Records contained in a dataset

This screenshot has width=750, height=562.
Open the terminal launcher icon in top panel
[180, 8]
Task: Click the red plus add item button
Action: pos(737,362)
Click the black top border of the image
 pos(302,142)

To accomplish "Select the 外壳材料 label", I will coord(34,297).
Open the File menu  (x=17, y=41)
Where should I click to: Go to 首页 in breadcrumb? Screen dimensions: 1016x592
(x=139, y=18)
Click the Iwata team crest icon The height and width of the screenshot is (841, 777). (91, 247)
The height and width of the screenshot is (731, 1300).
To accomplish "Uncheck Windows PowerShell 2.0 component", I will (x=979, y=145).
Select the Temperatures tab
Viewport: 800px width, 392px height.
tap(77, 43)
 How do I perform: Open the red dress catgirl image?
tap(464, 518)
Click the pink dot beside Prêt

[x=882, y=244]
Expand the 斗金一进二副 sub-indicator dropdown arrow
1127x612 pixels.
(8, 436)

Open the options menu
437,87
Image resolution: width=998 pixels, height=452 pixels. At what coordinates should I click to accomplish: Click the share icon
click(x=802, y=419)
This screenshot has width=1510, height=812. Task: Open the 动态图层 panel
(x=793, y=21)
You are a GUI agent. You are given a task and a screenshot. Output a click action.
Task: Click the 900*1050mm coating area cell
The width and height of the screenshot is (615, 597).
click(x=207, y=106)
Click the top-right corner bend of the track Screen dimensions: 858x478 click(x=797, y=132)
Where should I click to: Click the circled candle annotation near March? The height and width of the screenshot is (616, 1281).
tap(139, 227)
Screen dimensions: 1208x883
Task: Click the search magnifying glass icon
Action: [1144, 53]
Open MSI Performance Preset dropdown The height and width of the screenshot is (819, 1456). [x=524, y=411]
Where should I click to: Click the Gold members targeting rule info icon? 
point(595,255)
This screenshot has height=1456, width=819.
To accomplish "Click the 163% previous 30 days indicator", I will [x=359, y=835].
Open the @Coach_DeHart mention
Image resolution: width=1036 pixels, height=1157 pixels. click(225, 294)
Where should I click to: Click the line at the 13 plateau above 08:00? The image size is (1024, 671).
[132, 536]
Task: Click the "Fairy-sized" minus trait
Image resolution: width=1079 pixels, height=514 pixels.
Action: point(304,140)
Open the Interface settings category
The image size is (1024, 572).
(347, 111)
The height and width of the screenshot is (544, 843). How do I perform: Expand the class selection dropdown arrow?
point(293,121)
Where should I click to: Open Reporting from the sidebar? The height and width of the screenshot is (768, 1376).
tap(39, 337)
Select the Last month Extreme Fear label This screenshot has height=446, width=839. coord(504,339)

_YOUR TASK:_ Return all of the entries word for word.

_RESPONSE TO THE EXERCISE:_
This screenshot has width=750, height=562.
Open the terminal launcher icon in top panel
[180, 8]
Task: Click the red plus add item button
Action: pos(737,362)
Click the black top border of the image
 pos(302,142)

To accomplish "Select the 外壳材料 label", I will coord(34,297).
Open the File menu  (x=17, y=41)
Where should I click to: Go to 首页 in breadcrumb? Screen dimensions: 1016x592
(x=139, y=18)
Click the Iwata team crest icon The height and width of the screenshot is (841, 777). (91, 247)
The height and width of the screenshot is (731, 1300).
To accomplish "Uncheck Windows PowerShell 2.0 component", I will (x=979, y=145).
Select the Temperatures tab
Viewport: 800px width, 392px height.
tap(77, 43)
 How do I perform: Open the red dress catgirl image?
tap(464, 518)
Click the pink dot beside Prêt

[x=882, y=244]
Expand the 斗金一进二副 sub-indicator dropdown arrow
1127x612 pixels.
(8, 436)

Open the options menu
437,87
Image resolution: width=998 pixels, height=452 pixels. At what coordinates should I click to accomplish: Click the share icon
click(x=802, y=419)
This screenshot has width=1510, height=812. Task: Open the 动态图层 panel
(x=793, y=21)
You are a GUI agent. You are given a task and a screenshot. Output a click action.
Task: Click the 900*1050mm coating area cell
The width and height of the screenshot is (615, 597).
click(x=207, y=106)
Click the top-right corner bend of the track Screen dimensions: 858x478 click(x=797, y=132)
Where should I click to: Click the circled candle annotation near March? The height and width of the screenshot is (616, 1281).
tap(139, 227)
Screen dimensions: 1208x883
Task: Click the search magnifying glass icon
Action: [1144, 53]
Open MSI Performance Preset dropdown The height and width of the screenshot is (819, 1456). [x=524, y=411]
Where should I click to: Click the Gold members targeting rule info icon? 
point(595,255)
This screenshot has height=1456, width=819.
To accomplish "Click the 163% previous 30 days indicator", I will [x=359, y=835].
Open the @Coach_DeHart mention
Image resolution: width=1036 pixels, height=1157 pixels. click(225, 294)
Where should I click to: Click the line at the 13 plateau above 08:00? The image size is (1024, 671).
[132, 536]
Task: Click the "Fairy-sized" minus trait
Image resolution: width=1079 pixels, height=514 pixels.
Action: point(304,140)
Open the Interface settings category
The image size is (1024, 572).
(347, 111)
The height and width of the screenshot is (544, 843). How do I perform: Expand the class selection dropdown arrow?
point(293,121)
Where should I click to: Open Reporting from the sidebar? The height and width of the screenshot is (768, 1376).
tap(39, 337)
Select the Last month Extreme Fear label This screenshot has height=446, width=839. coord(504,339)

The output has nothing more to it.